• **EXTRACT PROVIDED**
However, Rotunda said, for a lawyer to disclose the results of a client’s polygraph and guilt is a potential violation of attorney-client privilege.

“You can’t do that,” he said. “Unless the client says: ‘You’re free to tell people that you really think I’m a scumbag, and the only reason I got a lighter sentence is because you’re a really clever lawyer.’”

Underneath the “conservatives making hay” bluster, Henneberger acknowledged this is not a winning issue for a candidate trying to preserve a carefully polished image of a feminist defender of children. Henneberger also saw parallels to the "narcissistic loony toon" remarks Hillary had for a certain White House intern:


Some are writing off the remarks, as one fellow journalist put it on social media, as “typical gonzo defense lawyer talk.”

It is not, however, typical talk for a lifelong defender of women and children.

Nor was Clinton’s defense plan, mapped out in a court affidavit. In it, she questioned the credibility of the victim and suggested that the sixth-grader, who an ER doctor said showed injuries consistent with rape, had “a tendency to seek out older men.”

• **COLLECTED DATA**
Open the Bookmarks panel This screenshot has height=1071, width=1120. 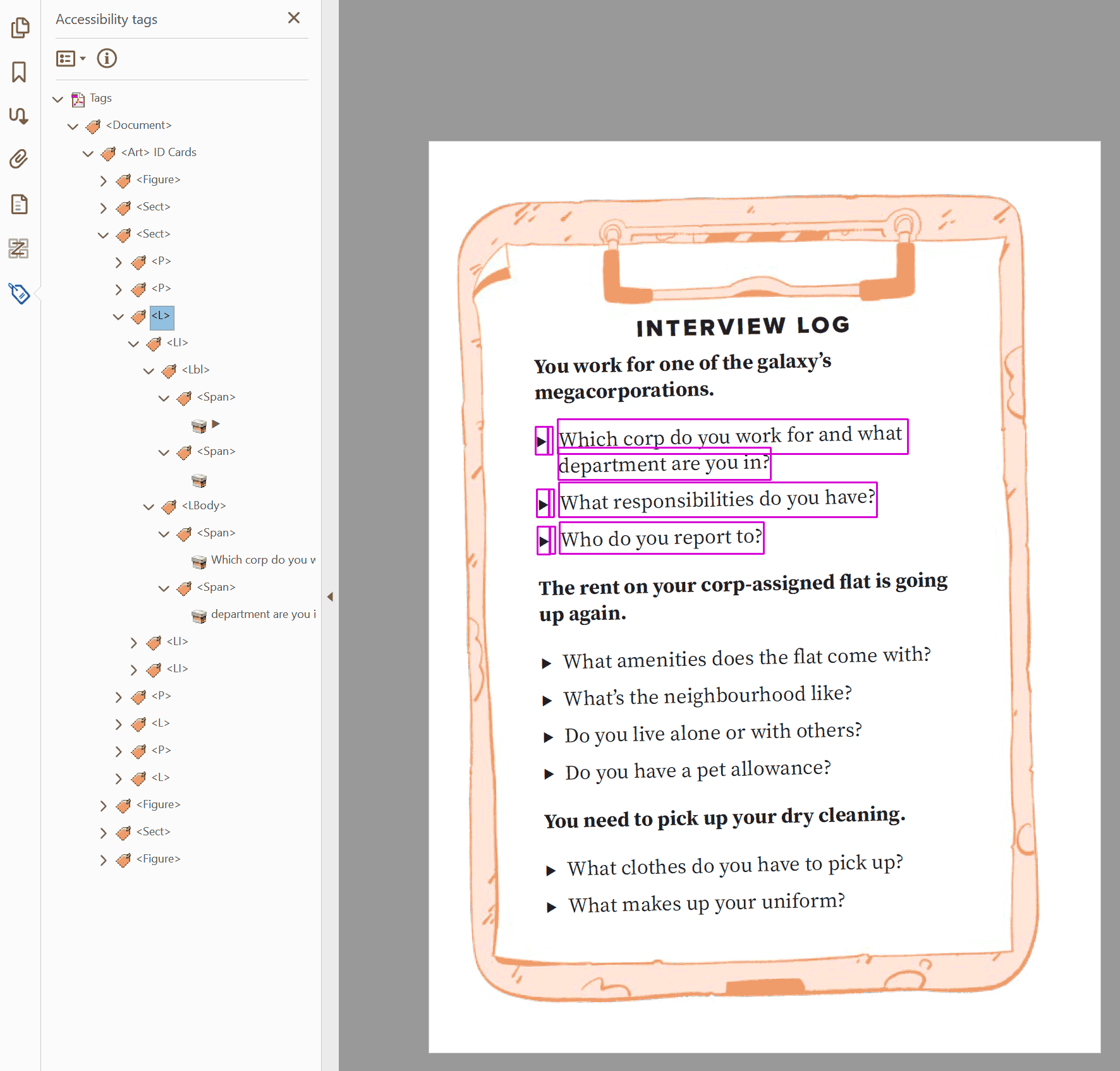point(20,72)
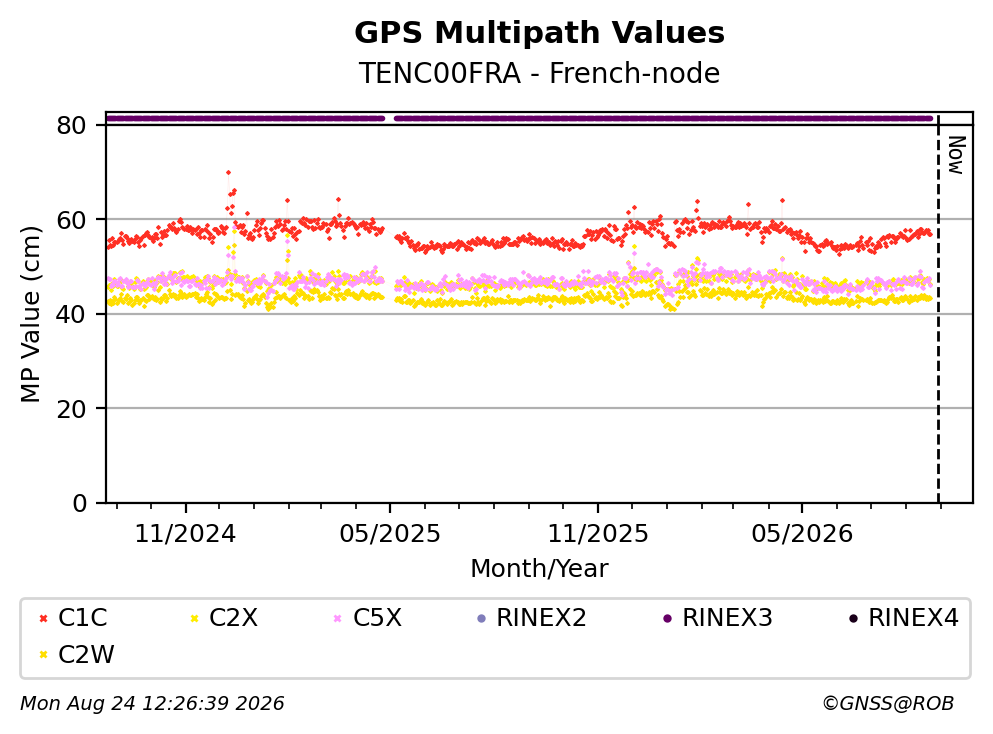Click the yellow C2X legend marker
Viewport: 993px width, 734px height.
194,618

• **GIVEN PROBLEM**
Pick up the commentary on Clinton's defense of the man accused of raping a sixth-grader where it stops, and keep going from its last sentence.

• **OUTPUT FOR THIS EXERCISE**
“I have been informed that the complainant is emotionally unstable,’’ Clinton wrote in the affidavit, “with a tendency to seek out older men and to engage in fantasizing.” The document, filed with the Washington County, Arkansas court on July 28, 1975, argued for a psychiatric evaluation for the victim.

“I have also been informed that she has in the past made false accusations about persons, claiming they had attacked her body,’’ Clinton wrote. “Also that she exhibits an unusual stubbornness and temper when she does not get her way.”

The “little bit nutty, little bit slutty’’ defense has a long, ugly history. It’s jarring to see it trotted out against a kid by a future feminist icon. The argument also bears an uncomfortable similitary to Clinton White House descriptions of Monica Lewinsky, who without that semen stain on her little blue dress would have been dismissed as a stalker who had fantasized that she had a relationship with President Bill Clinton....

In 2008, reporter Glenn Thrush wrote a long piece for Newsday about the case. After midnight on May 10, 1975, Taylor and his 20-year-old cousin visited a home where the 12-year-old victim was having a sleepover, and invited her to come out for a drive. Later, a 15-year-old boy that the victim apparently had a crush on joined them.

According to the Newsday piece, Taylor fed the victim whiskey and Coke, then drove his red Chevy pickup to a “weedy ravine” where the attack occurred. The 15-year-old told authorities that he had sex with the girl, and believed that Taylor had, too. At one point, the victim reportedly yelled, “You all planned this, didn’t you?”

“I never sought out older men,’’ the adult victim told Newsday in 2008. She said she had never before accused anyone of assault. “I was raped,” she told Thrush, in an attack that she felt had contributed to a suicide attempt about a year later and to decades of depression and other problems.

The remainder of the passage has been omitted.